Duck Dynasty has really changed my life. It’s hard to go anywhere now without being stopped for a photograph or autograph. I’m happy to do it, but nowadays it takes a lot longer to go to the gas station or grocery store. I’ll do almost anything a kid asks me to do, and I know our show wouldn’t be where it is today without our fans. It’s amazing how many people send me free stuff at the Duck Commander warehouse. A car dealer in Arkansas even gave me a free truck to drive. The dealer put its name on the doors, and they asked me if I wanted anything else on it. I told them to put “Hey, Jack” in the back window and “The Duck Man” on the tailgate. Wouldn’t you know it? I worked my entire life and never had a new truck, and now someone is giving me a free truck to drive when I’m retired.
Hey, only in America.
“One time I stopped and smelled the roses and a big bumblebee went and stung me on the nose. So, hey, from then on, look here, you smell the roses, but you smell them quick.”
Broken Heart
I STARTED SMOKING CIGARETTES WHEN i was in high school. Hey, back then nobody really knew that smoking was bad for you. Both of my parents smoked, and so did most of my friends’ parents. All of the Hollywood actors of the 1960s smoked, whether it was Steve McQueen, Burt Lancaster, Paul Newman, or James Coburn. Hey, if those guys were smoking cigarettes, I figured it had to be cool. And, hey, there wasn’t anyone cooler in Dixie, Louisiana, than Silas Merritt Robertson.

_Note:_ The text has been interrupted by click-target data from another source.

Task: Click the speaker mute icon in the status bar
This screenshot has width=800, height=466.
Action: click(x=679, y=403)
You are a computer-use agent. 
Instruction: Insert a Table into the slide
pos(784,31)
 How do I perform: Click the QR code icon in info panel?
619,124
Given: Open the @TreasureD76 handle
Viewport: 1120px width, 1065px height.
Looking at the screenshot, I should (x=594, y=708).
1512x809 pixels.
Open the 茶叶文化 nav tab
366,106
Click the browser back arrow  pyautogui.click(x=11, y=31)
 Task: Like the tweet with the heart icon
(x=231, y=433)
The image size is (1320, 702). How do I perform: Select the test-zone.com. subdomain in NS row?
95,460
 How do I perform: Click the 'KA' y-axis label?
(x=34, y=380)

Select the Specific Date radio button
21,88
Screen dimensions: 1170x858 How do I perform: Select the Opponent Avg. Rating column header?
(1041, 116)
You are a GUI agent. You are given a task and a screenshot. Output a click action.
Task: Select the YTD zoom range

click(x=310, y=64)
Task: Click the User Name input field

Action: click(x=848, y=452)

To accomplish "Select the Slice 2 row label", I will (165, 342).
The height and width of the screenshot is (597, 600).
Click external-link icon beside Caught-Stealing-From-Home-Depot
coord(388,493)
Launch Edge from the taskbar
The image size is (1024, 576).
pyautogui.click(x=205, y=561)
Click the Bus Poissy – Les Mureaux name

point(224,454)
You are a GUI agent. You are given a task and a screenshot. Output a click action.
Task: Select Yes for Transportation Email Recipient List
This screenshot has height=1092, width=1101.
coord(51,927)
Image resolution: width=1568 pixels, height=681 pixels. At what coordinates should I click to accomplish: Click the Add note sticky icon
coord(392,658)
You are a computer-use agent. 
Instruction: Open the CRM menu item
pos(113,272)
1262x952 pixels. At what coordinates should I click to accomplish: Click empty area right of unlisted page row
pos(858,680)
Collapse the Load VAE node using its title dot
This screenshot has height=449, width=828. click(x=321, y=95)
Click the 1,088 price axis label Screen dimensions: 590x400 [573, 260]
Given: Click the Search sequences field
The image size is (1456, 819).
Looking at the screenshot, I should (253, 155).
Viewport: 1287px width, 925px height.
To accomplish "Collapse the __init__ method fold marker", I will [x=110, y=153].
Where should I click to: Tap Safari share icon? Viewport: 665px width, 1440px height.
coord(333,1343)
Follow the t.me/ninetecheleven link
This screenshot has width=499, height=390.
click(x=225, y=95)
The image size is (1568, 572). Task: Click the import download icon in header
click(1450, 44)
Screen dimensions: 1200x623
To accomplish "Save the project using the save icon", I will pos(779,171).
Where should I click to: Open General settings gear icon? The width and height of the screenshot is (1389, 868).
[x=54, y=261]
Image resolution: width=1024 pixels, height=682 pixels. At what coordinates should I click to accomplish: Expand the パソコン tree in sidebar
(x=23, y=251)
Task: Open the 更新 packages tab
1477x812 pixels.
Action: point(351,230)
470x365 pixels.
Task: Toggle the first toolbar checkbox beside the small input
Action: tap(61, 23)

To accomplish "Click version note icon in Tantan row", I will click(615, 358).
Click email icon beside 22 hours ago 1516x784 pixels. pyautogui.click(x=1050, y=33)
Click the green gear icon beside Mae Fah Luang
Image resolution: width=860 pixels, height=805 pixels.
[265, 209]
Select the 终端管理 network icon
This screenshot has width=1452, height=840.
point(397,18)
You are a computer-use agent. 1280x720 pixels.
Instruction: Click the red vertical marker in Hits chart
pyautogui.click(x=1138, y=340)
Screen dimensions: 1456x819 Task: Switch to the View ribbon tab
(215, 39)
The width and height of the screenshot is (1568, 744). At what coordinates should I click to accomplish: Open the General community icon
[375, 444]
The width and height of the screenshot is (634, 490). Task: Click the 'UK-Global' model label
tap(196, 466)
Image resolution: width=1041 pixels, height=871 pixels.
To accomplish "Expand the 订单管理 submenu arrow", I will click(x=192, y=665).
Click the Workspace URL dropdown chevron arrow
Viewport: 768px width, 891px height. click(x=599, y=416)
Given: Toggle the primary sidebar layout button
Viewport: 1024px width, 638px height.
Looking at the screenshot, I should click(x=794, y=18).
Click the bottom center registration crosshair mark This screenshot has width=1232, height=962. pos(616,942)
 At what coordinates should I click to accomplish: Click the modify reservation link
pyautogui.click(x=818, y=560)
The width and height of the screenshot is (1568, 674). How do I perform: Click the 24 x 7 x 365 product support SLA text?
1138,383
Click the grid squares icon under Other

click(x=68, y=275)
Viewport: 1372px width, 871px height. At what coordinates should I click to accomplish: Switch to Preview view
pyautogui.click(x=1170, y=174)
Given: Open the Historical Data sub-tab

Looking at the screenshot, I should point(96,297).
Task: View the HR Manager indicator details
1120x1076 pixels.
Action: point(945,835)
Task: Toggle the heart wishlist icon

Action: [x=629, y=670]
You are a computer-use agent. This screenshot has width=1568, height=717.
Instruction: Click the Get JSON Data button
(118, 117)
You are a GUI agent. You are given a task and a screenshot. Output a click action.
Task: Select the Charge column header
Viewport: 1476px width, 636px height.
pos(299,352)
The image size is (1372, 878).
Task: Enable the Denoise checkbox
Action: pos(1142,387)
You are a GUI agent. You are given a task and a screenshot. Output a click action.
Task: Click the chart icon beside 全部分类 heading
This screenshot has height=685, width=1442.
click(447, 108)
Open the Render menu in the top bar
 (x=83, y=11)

Well, I eventually figured out that a cigarette is nothing more than a pinch of tobacco rolled in paper—with fire at one end and an idiot at the other! Hey, what’s the result of too much smoking? Coffin, Jack!
I smoked for more than thirty years. It was hard to quit while I was in the military because the army gave you four cigarettes with every meal; when they stopped giving them to us, I just bought them myself. I tried to quit many times over the years. I even used tobacco alternatives like water-vapor cigarettes and electronic cigarettes. Hey, they never warned me that I could electrocute myself when I smoked them together. You want to talk about a high. Good grief!
I smoked cigarettes in Vietnam to occupy my time more than anything else. One night, a sergeant ordered a buddy and me to deliver supplies to a camp on the other side of a jungle. It was a dangerous mission, which was made even worse by a driving rainstorm. As we made our way down a dark road, I heard a tap on the passenger-side window of our Jeep.
“Hey, there’s somebody knocking on my window!” I told my buddy.
“Well, open it and see what he wants,” he said.
I rolled down the window. A Vietnamese man was staring at me. I didn’t know if he was a civilian or with the Vietcong.
“Do you have a cigarette?” he asked.
“Hey, he wants a cigarette,” I said. “What do I do?”
“Give him a cigarette and let’s get out of here!” my buddy said.
I handed the man a cigarette and rolled up the window.
“Step on it,” I said.
I was a little freaked out by the incident, so I lit up a cigarette of my own. Now we were really in a hurry to finish the mission, and I figured we were probably driving sixty miles per hour through the jungle. Then I heard another knock on my window.
“Good grief,” I said. “He’s knocking on my window again.”
“Well, see what he wants,” my buddy said.
I rolled down the window again.
“Do you have a light?” the Vietnamese man said.
“Light his cigarette!” my buddy said. “Make it quick!”
I lit the man’s cigarette, and my buddy put the Jeep’s gas pedal to the floor. We were probably going ninety miles per hour now!
Then I heard a knock on my window again.
“What in the world?” I screamed. “He’s back! How is he doing it?”
I rolled down the window again, expecting him to shoot me.
“What do you want?” I asked.
“Hey, would you like some help getting out of the mud?” he said.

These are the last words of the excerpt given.